Thursday, May 8, 2014

3/1/14

I was once full of life and adventure. I was beautiful, smart, silly. I had friends. True friends. I was driven. I had goals. I celebrated a life worth living. Then, over time, something changed. I got married, had children, settled down and lost myself. I don't blame my husband or children. I blame myself. Now, I'm fat. I'm ugly. I'm lazy. I'm a total slob. My friends and coworkers see my past accomplishmens and still expect me to be that person. Truth is, I haven't accomplished a single thing in over ten years. Not one. I have thought about ending my life. But not in the usual way. I'm not going to hurt myself. I have decided that if, by chance, I get sick or have cancer or get into an accident - I will not seek medical care. Maybe, my fat body will take over my heart and it will stop beating. Either way, I doubt anyone will care.

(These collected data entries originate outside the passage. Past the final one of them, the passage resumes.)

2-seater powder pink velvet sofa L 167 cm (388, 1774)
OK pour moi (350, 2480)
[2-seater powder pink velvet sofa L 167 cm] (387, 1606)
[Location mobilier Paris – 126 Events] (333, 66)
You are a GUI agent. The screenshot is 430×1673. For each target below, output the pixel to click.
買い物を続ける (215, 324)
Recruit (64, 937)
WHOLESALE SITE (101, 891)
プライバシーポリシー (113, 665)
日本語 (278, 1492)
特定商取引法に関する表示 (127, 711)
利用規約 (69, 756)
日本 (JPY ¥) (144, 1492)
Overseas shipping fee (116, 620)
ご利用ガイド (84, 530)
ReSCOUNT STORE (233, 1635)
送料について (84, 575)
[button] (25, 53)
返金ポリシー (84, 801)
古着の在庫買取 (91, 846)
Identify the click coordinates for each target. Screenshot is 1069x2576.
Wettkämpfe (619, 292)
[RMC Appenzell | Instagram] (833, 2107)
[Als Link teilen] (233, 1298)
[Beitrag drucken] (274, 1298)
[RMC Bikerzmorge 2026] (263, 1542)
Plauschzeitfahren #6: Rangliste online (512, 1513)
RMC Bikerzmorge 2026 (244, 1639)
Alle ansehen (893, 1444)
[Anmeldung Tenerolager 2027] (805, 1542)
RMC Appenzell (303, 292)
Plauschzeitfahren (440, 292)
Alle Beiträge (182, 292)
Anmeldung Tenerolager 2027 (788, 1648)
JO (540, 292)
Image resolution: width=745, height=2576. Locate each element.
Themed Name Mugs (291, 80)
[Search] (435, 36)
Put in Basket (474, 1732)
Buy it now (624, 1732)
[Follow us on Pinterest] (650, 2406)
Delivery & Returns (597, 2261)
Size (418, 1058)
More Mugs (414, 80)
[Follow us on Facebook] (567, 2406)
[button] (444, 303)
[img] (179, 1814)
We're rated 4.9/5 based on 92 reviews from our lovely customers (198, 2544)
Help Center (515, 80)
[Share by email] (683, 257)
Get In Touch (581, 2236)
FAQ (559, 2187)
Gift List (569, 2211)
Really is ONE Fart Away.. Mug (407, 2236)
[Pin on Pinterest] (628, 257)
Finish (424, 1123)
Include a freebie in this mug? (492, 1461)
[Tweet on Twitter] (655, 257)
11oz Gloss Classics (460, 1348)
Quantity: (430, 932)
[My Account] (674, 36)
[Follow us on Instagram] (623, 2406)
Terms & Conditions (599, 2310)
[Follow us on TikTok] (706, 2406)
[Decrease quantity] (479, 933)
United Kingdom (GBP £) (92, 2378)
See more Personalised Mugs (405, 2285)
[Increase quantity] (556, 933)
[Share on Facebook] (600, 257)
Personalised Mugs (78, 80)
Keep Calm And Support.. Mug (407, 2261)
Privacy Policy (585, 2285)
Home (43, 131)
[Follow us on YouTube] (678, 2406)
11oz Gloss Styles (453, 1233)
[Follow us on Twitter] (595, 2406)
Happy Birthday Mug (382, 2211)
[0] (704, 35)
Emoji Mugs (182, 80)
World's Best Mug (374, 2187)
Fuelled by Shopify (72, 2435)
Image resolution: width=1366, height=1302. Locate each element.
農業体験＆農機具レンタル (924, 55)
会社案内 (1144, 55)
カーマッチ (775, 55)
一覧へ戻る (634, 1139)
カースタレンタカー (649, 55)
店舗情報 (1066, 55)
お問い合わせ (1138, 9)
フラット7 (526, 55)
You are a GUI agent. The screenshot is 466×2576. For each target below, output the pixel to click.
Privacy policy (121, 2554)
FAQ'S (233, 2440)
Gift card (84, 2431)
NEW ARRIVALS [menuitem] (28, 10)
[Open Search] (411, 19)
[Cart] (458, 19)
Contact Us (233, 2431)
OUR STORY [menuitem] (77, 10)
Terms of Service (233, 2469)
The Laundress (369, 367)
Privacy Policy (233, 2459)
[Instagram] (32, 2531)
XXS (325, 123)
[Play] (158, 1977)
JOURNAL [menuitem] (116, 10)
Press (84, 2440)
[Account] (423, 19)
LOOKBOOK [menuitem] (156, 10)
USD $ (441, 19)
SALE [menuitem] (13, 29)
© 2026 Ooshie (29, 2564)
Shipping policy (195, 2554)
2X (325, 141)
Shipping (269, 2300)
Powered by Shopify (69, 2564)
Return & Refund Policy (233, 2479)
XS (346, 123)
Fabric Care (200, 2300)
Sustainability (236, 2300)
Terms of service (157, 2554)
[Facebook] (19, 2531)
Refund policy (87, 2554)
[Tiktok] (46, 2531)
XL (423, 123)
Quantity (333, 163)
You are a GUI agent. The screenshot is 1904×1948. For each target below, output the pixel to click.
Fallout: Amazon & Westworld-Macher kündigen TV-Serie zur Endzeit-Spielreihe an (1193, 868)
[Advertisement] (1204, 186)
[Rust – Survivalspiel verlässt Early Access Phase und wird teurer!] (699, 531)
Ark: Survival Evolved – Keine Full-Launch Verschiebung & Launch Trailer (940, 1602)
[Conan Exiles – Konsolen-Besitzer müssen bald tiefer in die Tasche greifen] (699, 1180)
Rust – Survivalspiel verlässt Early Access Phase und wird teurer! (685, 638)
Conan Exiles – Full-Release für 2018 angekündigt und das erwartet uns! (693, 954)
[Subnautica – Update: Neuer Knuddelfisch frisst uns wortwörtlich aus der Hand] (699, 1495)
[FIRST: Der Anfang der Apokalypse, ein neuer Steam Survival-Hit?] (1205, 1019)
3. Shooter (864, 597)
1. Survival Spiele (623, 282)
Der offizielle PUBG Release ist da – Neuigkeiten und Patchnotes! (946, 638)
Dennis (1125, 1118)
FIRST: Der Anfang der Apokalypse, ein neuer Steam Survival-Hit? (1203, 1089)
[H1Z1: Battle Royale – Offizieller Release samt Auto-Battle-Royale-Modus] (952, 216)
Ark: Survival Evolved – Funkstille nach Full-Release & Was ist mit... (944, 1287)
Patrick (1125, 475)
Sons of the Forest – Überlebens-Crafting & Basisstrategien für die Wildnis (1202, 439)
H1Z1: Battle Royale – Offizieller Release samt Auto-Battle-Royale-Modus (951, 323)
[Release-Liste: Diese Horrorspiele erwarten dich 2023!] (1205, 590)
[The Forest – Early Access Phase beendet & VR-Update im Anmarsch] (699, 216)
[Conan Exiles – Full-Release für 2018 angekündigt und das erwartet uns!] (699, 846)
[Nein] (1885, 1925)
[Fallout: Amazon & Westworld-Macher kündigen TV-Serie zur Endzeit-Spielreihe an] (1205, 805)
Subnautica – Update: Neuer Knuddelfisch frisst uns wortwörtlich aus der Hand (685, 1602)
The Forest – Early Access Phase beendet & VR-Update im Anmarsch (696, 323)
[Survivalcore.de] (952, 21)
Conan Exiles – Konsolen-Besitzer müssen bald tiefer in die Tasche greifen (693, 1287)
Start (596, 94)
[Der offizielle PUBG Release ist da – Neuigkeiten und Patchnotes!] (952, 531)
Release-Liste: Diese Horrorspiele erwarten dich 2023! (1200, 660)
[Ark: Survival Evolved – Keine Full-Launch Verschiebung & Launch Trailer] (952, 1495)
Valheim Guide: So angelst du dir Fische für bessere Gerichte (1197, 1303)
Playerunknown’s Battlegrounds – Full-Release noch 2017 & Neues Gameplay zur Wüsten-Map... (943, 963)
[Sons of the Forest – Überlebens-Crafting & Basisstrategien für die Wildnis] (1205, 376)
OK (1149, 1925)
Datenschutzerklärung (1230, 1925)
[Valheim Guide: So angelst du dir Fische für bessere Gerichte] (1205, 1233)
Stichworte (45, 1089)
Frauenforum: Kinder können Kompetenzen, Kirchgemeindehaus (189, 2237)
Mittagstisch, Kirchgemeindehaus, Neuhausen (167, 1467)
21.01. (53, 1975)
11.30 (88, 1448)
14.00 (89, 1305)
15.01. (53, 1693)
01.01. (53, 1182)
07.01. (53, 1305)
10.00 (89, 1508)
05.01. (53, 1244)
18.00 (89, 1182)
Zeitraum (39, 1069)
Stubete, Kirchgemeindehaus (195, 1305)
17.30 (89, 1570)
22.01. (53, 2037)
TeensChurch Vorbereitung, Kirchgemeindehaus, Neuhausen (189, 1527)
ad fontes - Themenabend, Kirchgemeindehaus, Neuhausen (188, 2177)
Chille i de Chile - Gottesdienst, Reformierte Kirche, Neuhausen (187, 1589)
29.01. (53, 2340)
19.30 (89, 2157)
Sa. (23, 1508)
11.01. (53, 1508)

Do I want this in my life? No. Why don't I change? Because I'm a failure. Even now, as I write on your blog, I'm alone. My husband and children are having fun for the night. And I am here alone. I think about my kids, my job, my friends, my husband. And I realize that I am but a mist. Here, but not really here. My life is a list of chores to be done. There is no love, no support, no connection. People come and go. They expect me to be a rock. Silent and strong. So I am. Silent. I am nothing. I choose to be nothing. And if anyone knew of my nothingness, would they care? Certainly not my own husband and children. I have asked to be included. Instead, they bond and have adventures, while I am expected to have their laundry done, papers checked, bills paid, dinner cooked and toilets scrubbed when they get home. I'm not counting on a thank you, a hug, a smile or nod from anyone. I just do my chores, go to work, pay the bills and live my nothing life until the day when this Earth can be rid of me and I won't take up any more space that is better used by someone else.